NOTE 1: Organization

Independence Realty Trust, Inc., or the Company, was formed on March 26, 2009 as a Maryland corporation that intends to qualify as a real estate investment trust, or REIT, commencing with the taxable year ended December 31, 2011. As used herein, the terms "we," "our" and "us" refer to the Company and, as required by context, Independence Realty Operating Partnership, LP, which we refer to as our operating partnership, and their subsidiaries. References to "shares" and "our common stock" refer to the shares of our common stock. We intend to invest the net proceeds of our ongoing public offering in a diversified portfolio of multifamily properties with strong and stable cash flows that have the potential to generate attractive distributions for its investors, with a primary focus on core and stabilized multifamily properties that are well leased and produce predictable income. We own substantially all of our assets and conduct our operations through our operating partnership, of which we are the sole general partner.
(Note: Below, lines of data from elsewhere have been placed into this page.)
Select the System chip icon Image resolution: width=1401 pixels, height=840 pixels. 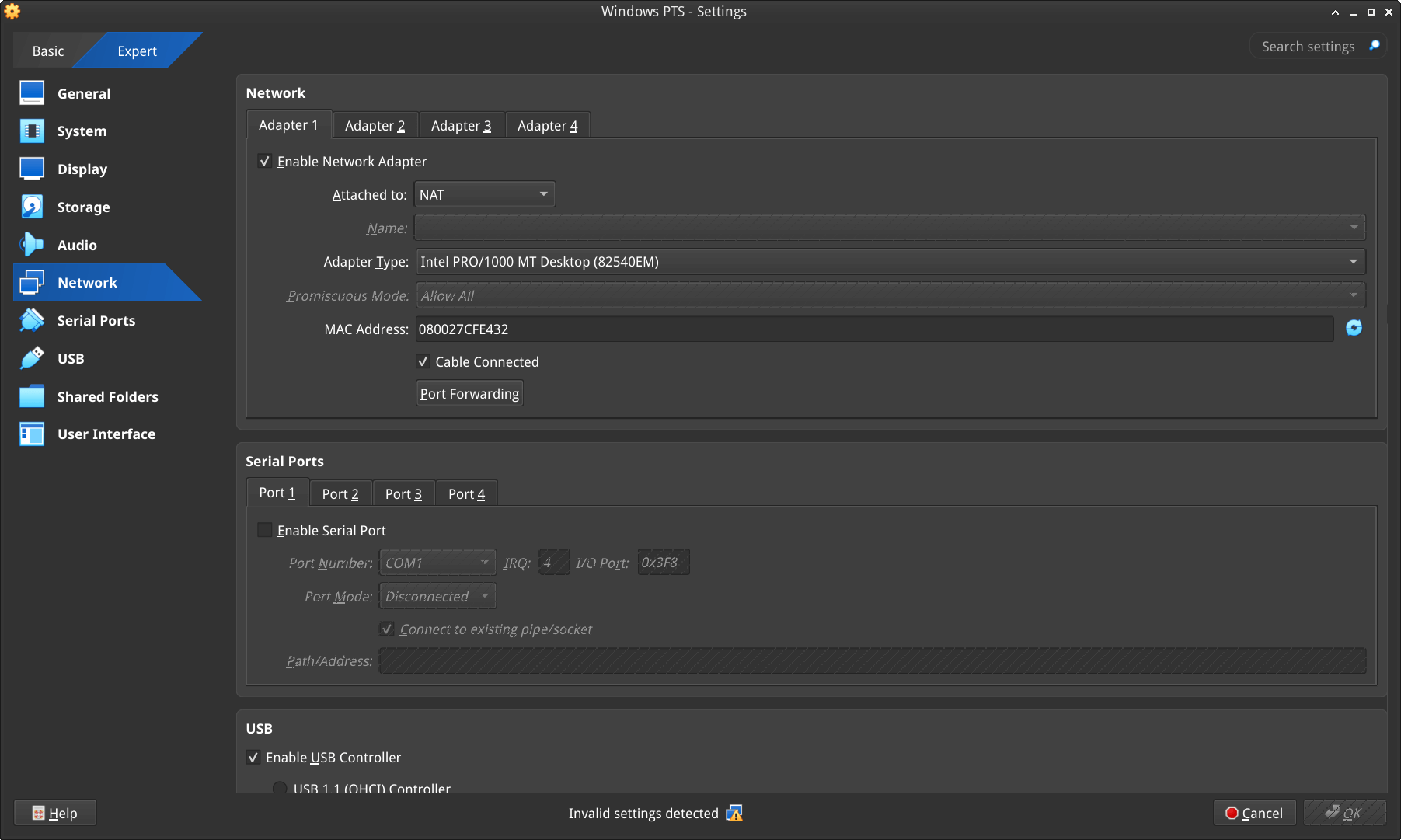tap(32, 131)
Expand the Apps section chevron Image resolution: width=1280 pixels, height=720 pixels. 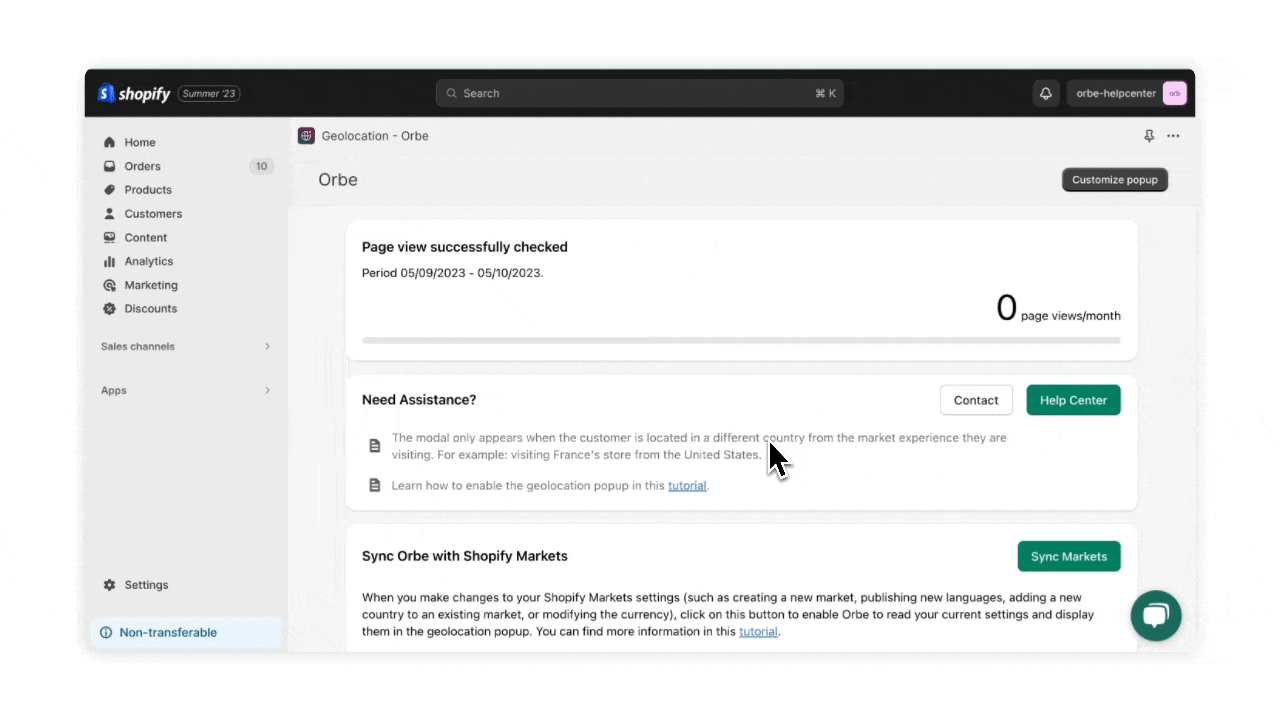point(267,390)
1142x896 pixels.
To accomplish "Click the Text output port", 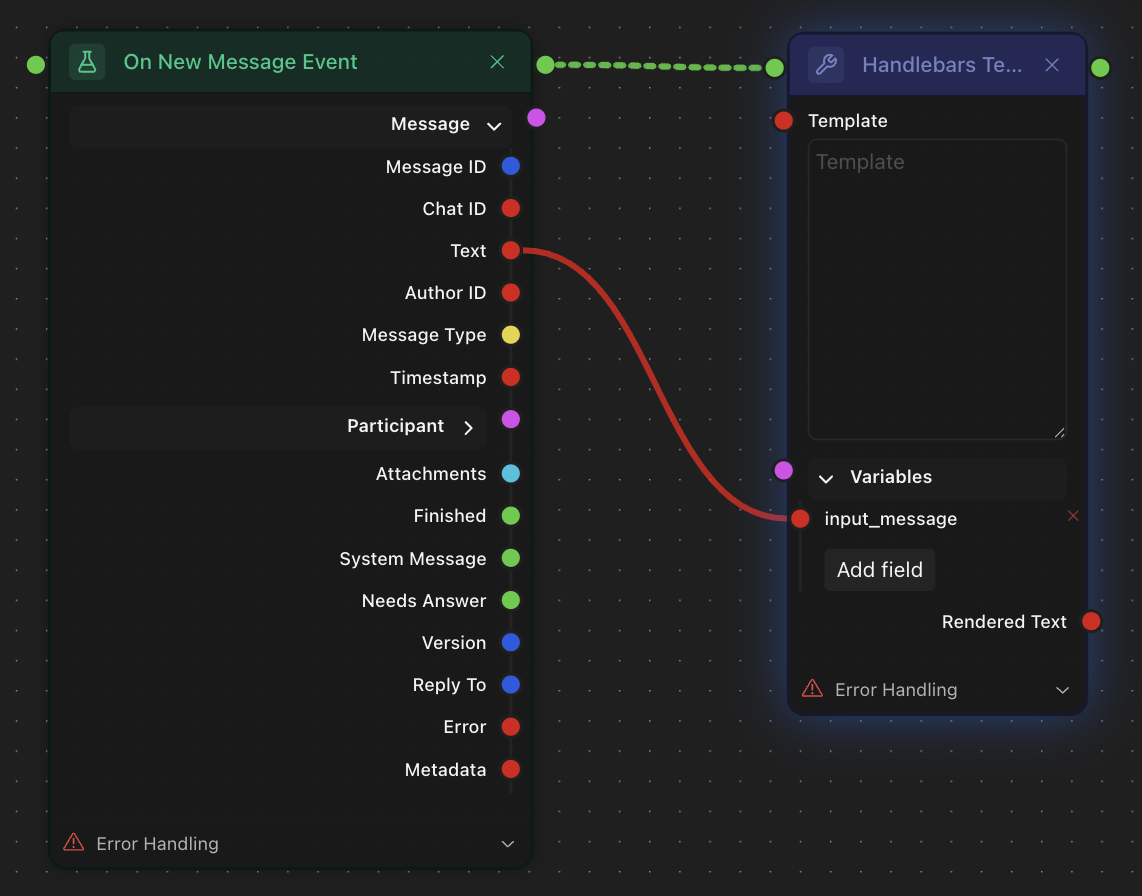I will [x=511, y=251].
We sold 20,000 shares of our common stock to Independence Realty Advisors, LLC, our advisor, on April 30, 2009. Our advisor was purchased on January 20, 2011 by a wholly owned subsidiary of RAIT Financial Trust, or our sponsor, a Maryland REIT whose shares are publicly-traded on the New York Stock Exchange under the symbol "RAS." As of December 31, 2011, our sponsor indirectly owned all of our outstanding common stock.
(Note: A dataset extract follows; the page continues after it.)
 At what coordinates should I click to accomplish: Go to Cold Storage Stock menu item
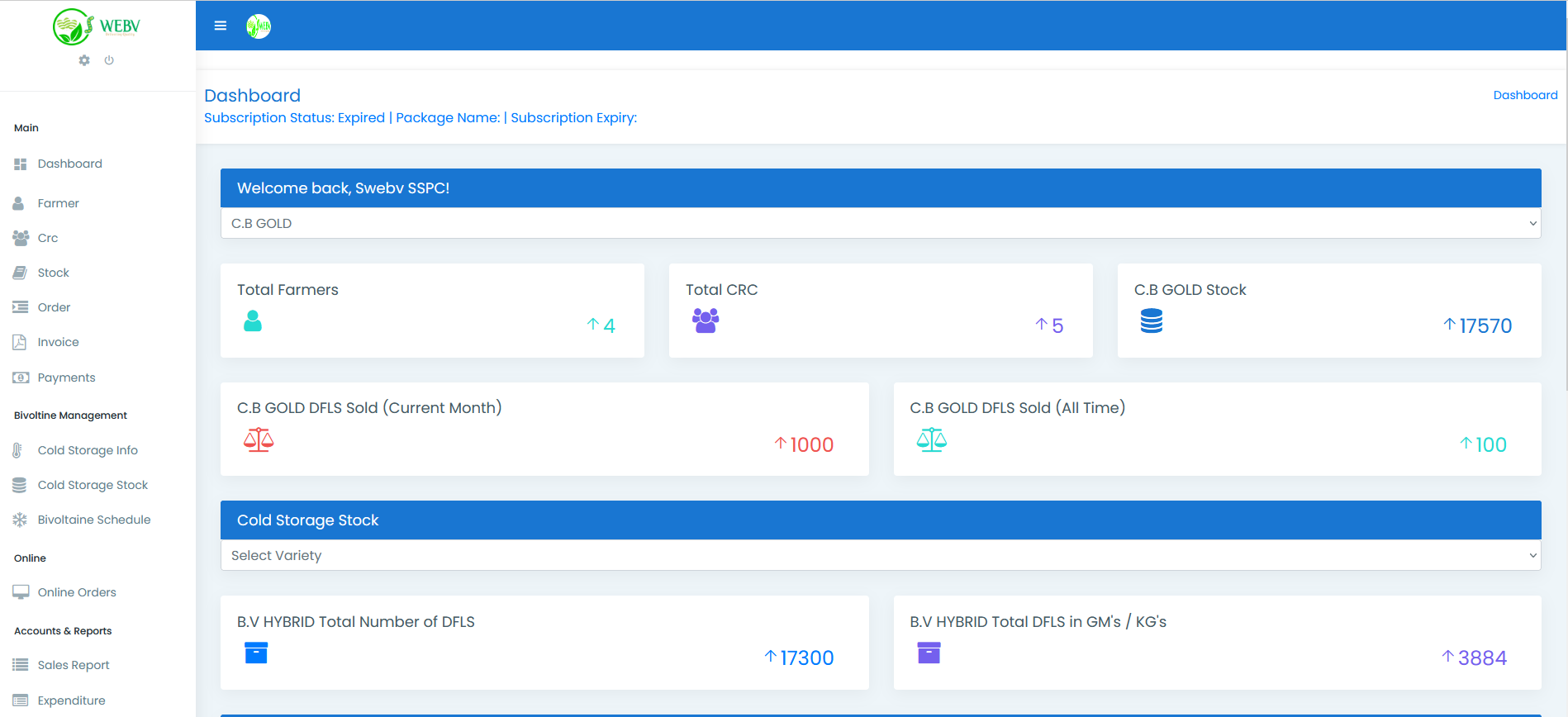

On May 14, 2010, our Registration Statement on Form S-11 (File No. 333-160093) for an offering of a minimum of 250,000 shares and a maximum of 100,000,000 shares of common stock for sale to the public at a price of $10.00 per share, which we refer to as our previous offering, was declared effective by the SEC. On April 8, 2011, we filed a new Registration Statement on Form S-11 (File No. 333-173391) for an offering of a minimum of 250,000 shares and a maximum of 100,000,000 shares of common stock for sale to the public at a price of $10.00 per share (subject to certain discounts) in the primary offering and $9.50 per share pursuant to our distribution reinvestment plan, which we refer to collectively as our offering. Upon the SEC's declaration of effectiveness of our offering on June 10, 2011, our previous offering was automatically terminated. As of December 31, no shares had been sold in our offering or our previous offering.

Subject to certain restrictions and limitations, our business is externally managed on a day-to-day basis by our advisor, a wholly owned subsidiary of our sponsor, pursuant to an advisory agreement between us and our advisor. Our advisor conducts our operations and manages our portfolio of real estate investments. We have no paid employees.

We have retained Independence Realty Securities, LLC, or our dealer manager, a wholly owned subsidiary of our sponsor, to serve as our dealer manager for our offering and assume responsibility for marketing our common shares. Because our advisor and our dealer manager are indirectly owned and controlled by our sponsor, they are affiliated with us and are considered related parties. Our advisor and our dealer manager will receive compensation and fees for services related to our offering and for the investment and management of our assets. The compensation levels during our offering, acquisition and operational stages are based on percentages of offering proceeds, the cost of properties acquired and the annual revenue earned from such properties, respectively.

As of December 31, 2011, we owned seven multifamily properties with 1,812 units located in five states, with a total cost of $137.4 million, exclusive of closing costs.